Pero yo, fiel a mi costumbre de este día, no quiero escribir del fuego sino del agua, símbolo de purificación y por eso siempre os recuerdo, al llegar esta noche, la popular leyenda que rodea el misterio del lago de Sanabria, el lugar donde el agua, de mano divina o natural, formó un puro paraíso, en el que la naturaleza entona, en todo tiempo, un canto de hermosura a la vida. Un paraje tan intensamente hermoso que solo la mano del hombre podrá desfigurar, bien por ambición o maldad. Releo una vez más la hermosa descripción de Miguel de Unamuno y su pueblo sumergido de Valverde de Lucerna y aquella otra que el magistral de la Catedral de Zamora de aquellos años cincuenta del pasado siglo, Francisco Romero López, narró en su libro "Leyendas de Zamora". El pueblo, asentado en el fondo del valle, se quedó sin cosechas, sin risas, sin ganados ni prados, sin establos ni tenadas, sin horizontes ni cielos, sin soles ni lluvias, cubierto de repente por el silencioso imperio del agua que cayó sobre él como una furia, castigando su egoísmo por negarle posada a un peregrino. Ahora, en esta noche, ascenderá desde las entrañas de ese valle sumergido, el sonido fantasmal de unas campanas, sepultadas allá en el fondo con su torre, que doblan a muerto cuando llega esta medianoche, la noche de san Juan. Unas campanas que solo oirás si estás allí, en sus orillas y crees en la bondad de la Humanidad y en la inmensidad de Dios.
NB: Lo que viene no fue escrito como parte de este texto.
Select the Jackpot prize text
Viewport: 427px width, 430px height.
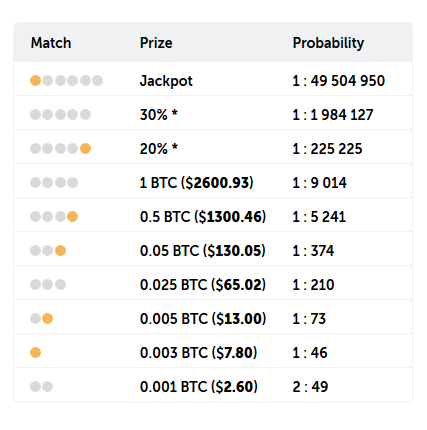coord(166,81)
Al evocar esta fábula, (o no, ¿quién lo sabe?) recuerdo también la dura realidad, amortiguada por el paso del tiempo, de la catástrofe que, siglos después de la leyenda, descuartizó a un pueblo entero, Ribadelago, en una noche que no era la de hoy, a la orilla del presentido y deseado calor, sino perdida en los fríos profundos del primer enero. Y al rezar por ellos y por todos aquellos que descansan en ese camposanto fluvial, sean huesos de la leyenda antigua o esqueletos tan reales, con nombres y apellidos, como los de la tragedia, os pido una vez más que cuidemos esa maravilla de lugar del que toda Zamora está tan orgullosa, un edén en el que se han juntado a la vez todas las bellezas posibles, aunque siga cayendo sobre él, (bueno y sobre toda esta tierra nuestra), la lacra de una despoblación imparable, un drama real, vivo, tangible, que parece no interesar mas allá de nuestros límites provinciales. Algún año, por desgracia más pronto que tarde, nadie podrá oír esas campanas esta noche. No habrá nadie ya en sus orillas para poder admirar tanta hermosura y escuchar la verdad o la fantasía del bronce hundido. Se irán desvaneciendo estas tragedias y leyendas que solamente permanecerán vivas en los libros, al quedarse sin una voz que los traspase otra vez a la sangre y la palabra y extienda su memoria a través de los años en infinitas noches como ésta.